De Barsy Syndrome: A Case Report of a Rare Genetic Disorder

Kankipati Srimeghana 1, Saikrishna Dodda 2, Anagha SK 3, Tamara Tango 4, Aishwar Dixit 5, Sweta Sahu 6,
Editors: Alexander Muacevic, John R Adler
PMCID: PMC9892606  PMID: 36741656

Abstract

De Barsy syndrome (DBS) is an exceedingly rare autosomal recessively inherited genetic disorder that manifests as premature aging with progeroid features. Typically, the skin loses its elasticity, causing laxity, wrinkling, and sagging. Other characteristics include ophthalmological, orthopedic, and neurological abnormalities. As of 2011, only 27 DBS cases had been recorded. This paper reports the case of a two-day-old female infant who was referred to the pediatrics department with complaints of lax skin, a progeroid appearance, a short stature, hazy corneas, and bilateral claw-like hands with thin overlapping fingers. She also had features of pectus excavatum and visible veins over her chest and abdomen. There was a history of third-degree consanguineous parents in this patient. This patient was diagnosed with De Barsy syndrome due to findings on the Verhoeff Van Gieson staining, which demonstrated a marked decrease in elastic tissue fibers. Palliative care was recommended for this infant. We report this case considering its extreme rarity.

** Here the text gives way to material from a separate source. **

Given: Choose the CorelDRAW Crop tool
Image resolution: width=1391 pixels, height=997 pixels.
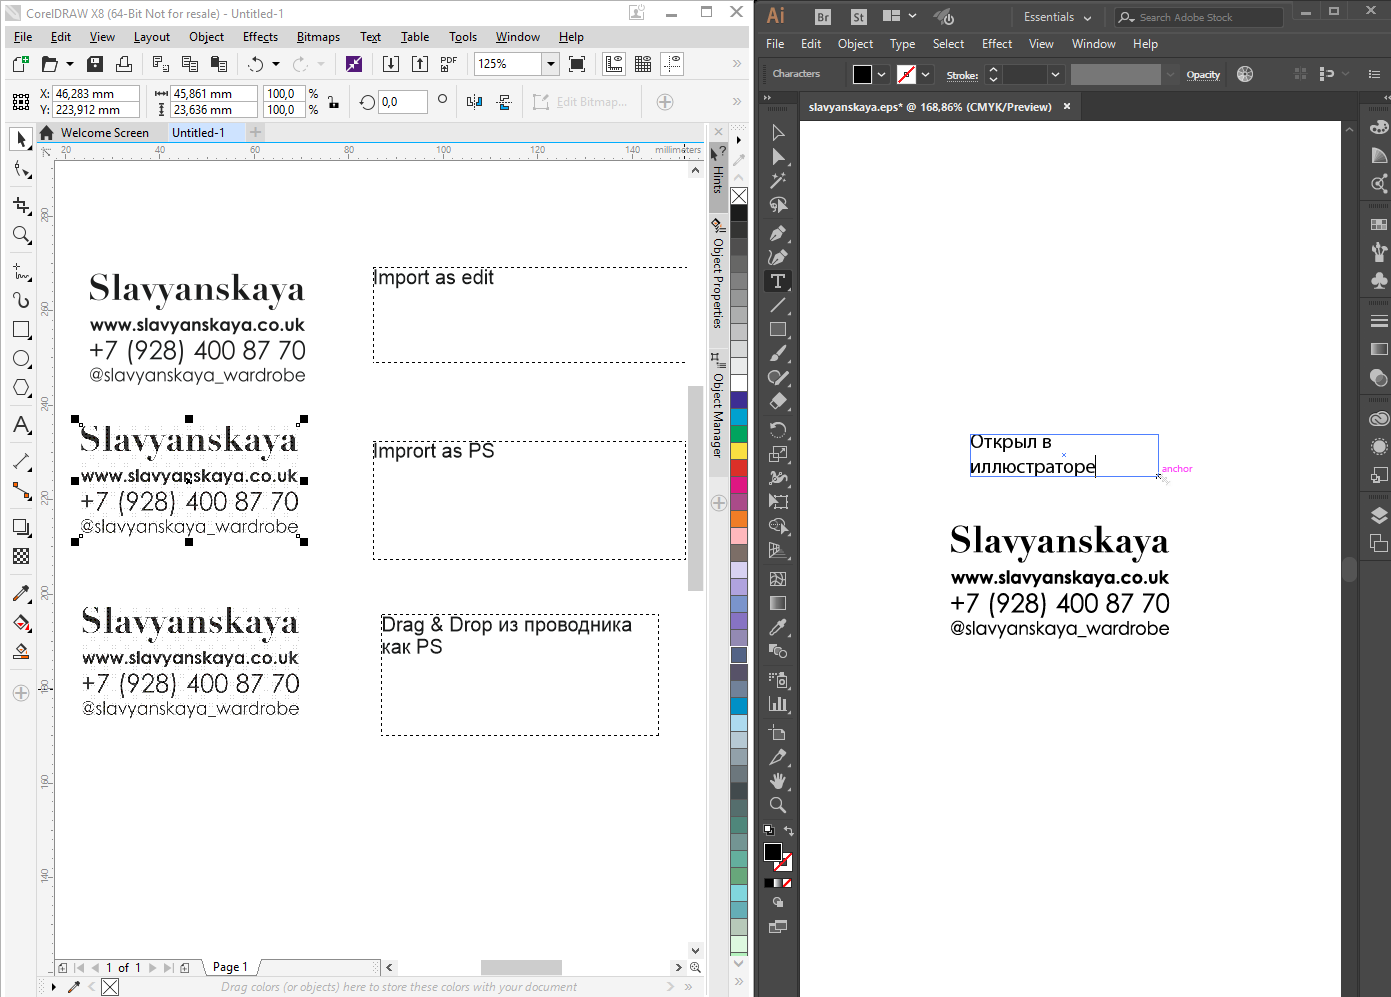Looking at the screenshot, I should (x=21, y=205).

Keywords: rare genetic disorder, progeroid feature, congenital cutis laxa, rare autosomal recessive disorder, de barsy syndrome

Introduction

Dr. De Barsy first described the de Barsy syndrome (DBS) in 1967 as an autosomal recessive disorder with a characteristic prematurely aged appearance (progeroid features), facial dysmorphism, and cutis laxa type III (redundant inelastic skin). Other significant findings of this condition include ocular abnormalities (corneal clouding), musculoskeletal abnormalities, growth retardation, and intellectual disability [1-2]. The prevalence of the disease is unknown, but the National Organization for Rare Disorders (NORDs) reported less than 50 cases in the world literature to date, which makes this disease a highly uncommon genetic disorder. Mutations in the ALDH18A1 gene or PYCR1 genes have been associated with de Barsy syndrome in a few cases, though there is no concrete evidence linking a specific gene to the syndrome [3]. The history of the documented cases revealed that siblings of the same family were affected, suggesting an autosomal recessive mode of inheritance [4]. Our case report presents an infant who was discovered to have the classical presentation of de Barsy syndrome.

Case presentation

A two-day-old female neonate was referred to the pediatrics department with the mother of the baby complaining of laxity of skin, thin body stature, a progeroid feature, bilateral claw-like hands, and mild respiratory distress. This female infant was the first live child born to healthy parents with a history of third-degree consanguinity (Figure 1) of marriage and without a significant history of congenital abnormalities in the family.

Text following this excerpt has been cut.